Systemic involvement occurred in all (25/25, 100%) of reported cases. Organs most commonly involved were the kidney (11/25, 44%), lymph nodes (8/25, 32%), followed by salivary glands (6/25, 24%), aorta (5/25, 20%), lacrimal glands (4/25, 16%), and retroperitoneum (4/25, 16%). There were no reported cases of isolated neuropathy. Serum IgG4 levels were reported in 22/25 (88%) of cases, and were elevated in all patients, with a median value of 762 (257, 1400) mg/dL. Peripheral neuropathy in IgG4-RD was considered primary in 12/25 (48%) cases, with 8/12 cases caused by direct invasion/compression of the affect nerves and 4/12 cases caused by IgG4-related vasculitis. Neuropathy was considered secondary to a comorbid disease in 12/35 (48%) patients. In these cases, the inferred cause was ANCA-associated vasculitis in 7 patients, other vasculidites in 2 patientes, CIDP in 2 patients and diabtes in one patient. The cause of neuropathy could not be determined in 1/25 (4%) patients. The 2019 ACR criteria were met in 18/25 patients (72%).
Neuromuscular junction
We found four case reports with neuromuscular junction disease [10, 34–36], of which two (66%) were female and the median age was 63 (49, 76,5) years. Three patients presented with myasthenia gravis [10, 35, 36] and one patient manifested with Lambert Eaton (syndrome) [34], in a chronic presentation with a median of 70 (38, 101) months. Interestingly, no patient with myasthenia gravis presented with acetylcholine receptor antibodies and two (67%) patients presented with anti-Musk antibodies. Anti-VGCC was reported positive in the Lambert-Eaton myasthenic syndrome patient.

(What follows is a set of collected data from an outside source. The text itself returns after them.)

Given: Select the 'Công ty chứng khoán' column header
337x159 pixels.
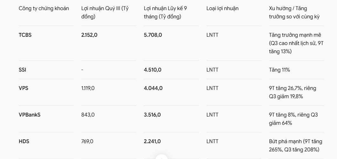Looking at the screenshot, I should [44, 8].
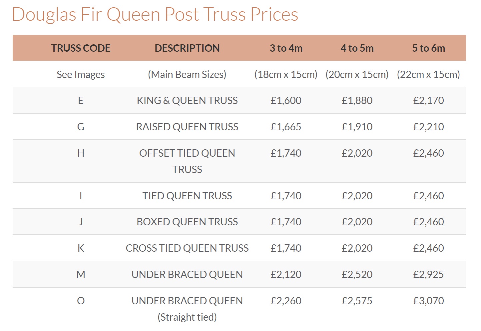This screenshot has height=331, width=481.
Task: Select the KING & QUEEN TRUSS description
Action: 187,100
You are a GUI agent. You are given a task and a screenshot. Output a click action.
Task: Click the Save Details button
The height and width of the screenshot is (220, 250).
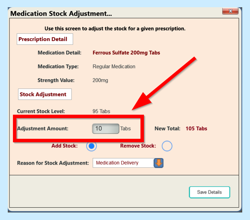tap(209, 192)
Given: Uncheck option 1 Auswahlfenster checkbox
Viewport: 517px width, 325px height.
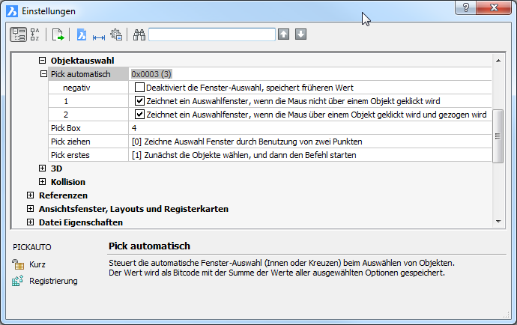Looking at the screenshot, I should pos(139,101).
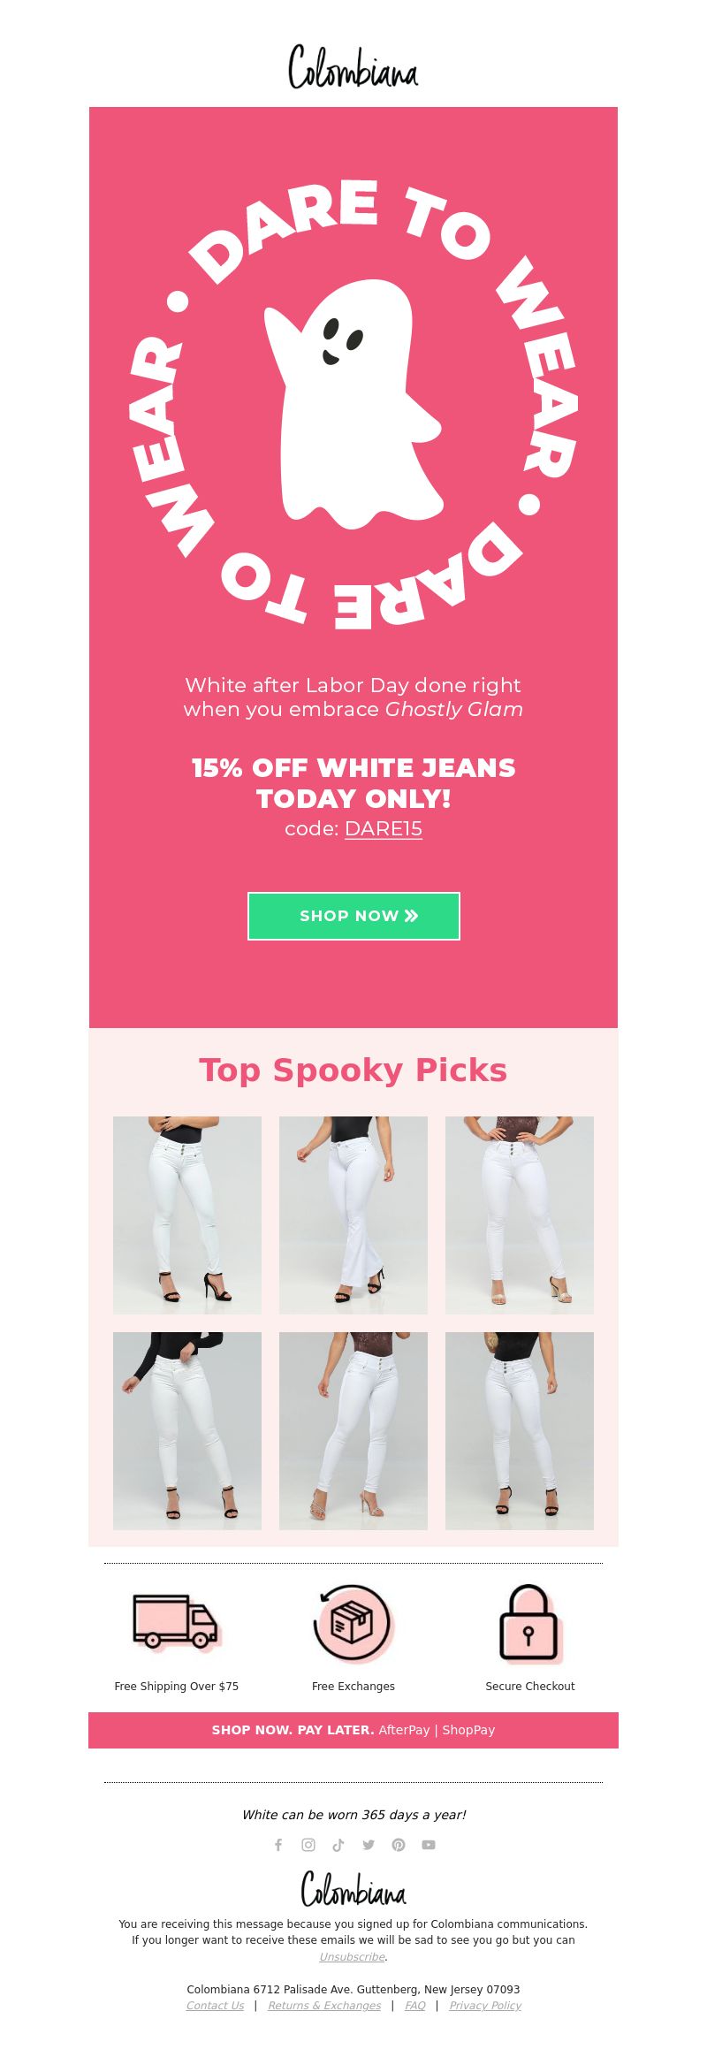Click the Facebook social icon

click(278, 1845)
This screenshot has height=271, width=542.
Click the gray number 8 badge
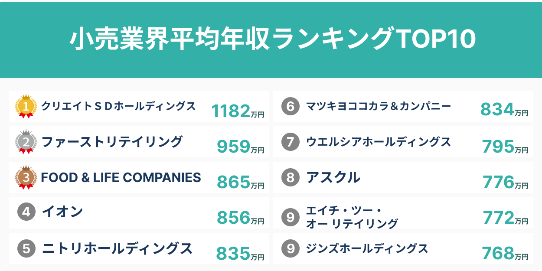[x=290, y=177]
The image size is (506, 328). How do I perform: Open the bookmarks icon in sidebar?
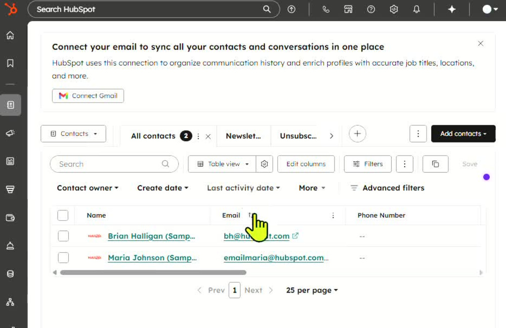[x=10, y=63]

Only two (50%) patients fulfilled the ACR 2019 diagnostic criteria of IgG4-RD and involvement of other organs occurred in all patients, mainly in aorta, retroperitoneum and lymph node. Serum IgG4 levels were elevated in all patients, with a mean value of 264 mg/dL. No case report displayed evidence of direct neuromuscular junction invasion by IgG4-RD cells and, hence, all cases were interpreted as secondary PNS manifestations due to autoimmune comorbidity.
Muscle
We included 13 cases of muscle disease and IgG4-RD ([9, 11, 37–47]), of which seven (53%) were male and the median age was 54 (38.5, 67,5) years. Focal myositis, with localized weakness and muscle pain, was the neurological presentation in seven[9, 39, 41–43, 46, 47] (53%) cases. Proximal symmetric tetraparesis occurred in the remaining six[11, 37, 38, 40, 44, 45] patients (47%). Disease was usually subacute, with a median duration of four months (0.5, 30) at the time of the diagnosis. Creatine kinase (CK) levels were also elevated in most patients (5/7, 83%), with a median value of 1232 (294.5, 1791) mg/dL. MRI imaging was reported in 4/7 cases of focal myositis. The main findings were muscle fascia thickening, scattered contrast enhancement, central T1 hypointensity (presumably due to muscle fibrosis) and muscle edema. In all 3 cases of proximal myopathy for which MRI was described, diffuse muscle edema and fat substitution of affected muscles was reported.
Muscle biopsy was reported in 10/13 (7/7 focal myopathies and 3/6 proximal myopathies) cases. In all cases of focal myositis, muscle biopsy showed infiltration by abundant IgG4 + cells. Fibrosis was reported in 4/7 of such cases but found to have a storiform pattern in only 1/4. In proximal myopathies, muscle biopsy patterns varied, but all cases had mixed inflammatory infiltrates, including plasma cells, with abundant IgG4 + cells. Endomysial fibrosis was reported in 2/3 cases.
Only four (30%) patients fulfilled the ACR-2019 classification criteria for IgG4-RD. Isolated muscle involvement occurred in 8 (61%) cases. When systemic involvement occurred, the most affected organs were the lungs (3/5, 60%), salivary glands (2/5, 40%), and skin (2/5, 40%). Most patients presented with elevated IgG4 serum levels (11/12, 91%) with a median level of 313 (187, 507.5) mg/dL. Two [37, 38] of the cases exhibited muscle infiltration patterns commonly observed in other inflammatory diseases [48] (CD8-rich infiltrate, macrophage-rich infiltrate, histiocytes, and giant cells), yet in both instances, the ratio of IgG+/IgG4 + cells was 40%. A third case showed only nonspecific inflammatory infiltrate with an IgG+/IgG4 + proportion ranging between 20–40% [44]. Figure 1 summarizes the presentation of PNS manifestations of IgG4-related disease.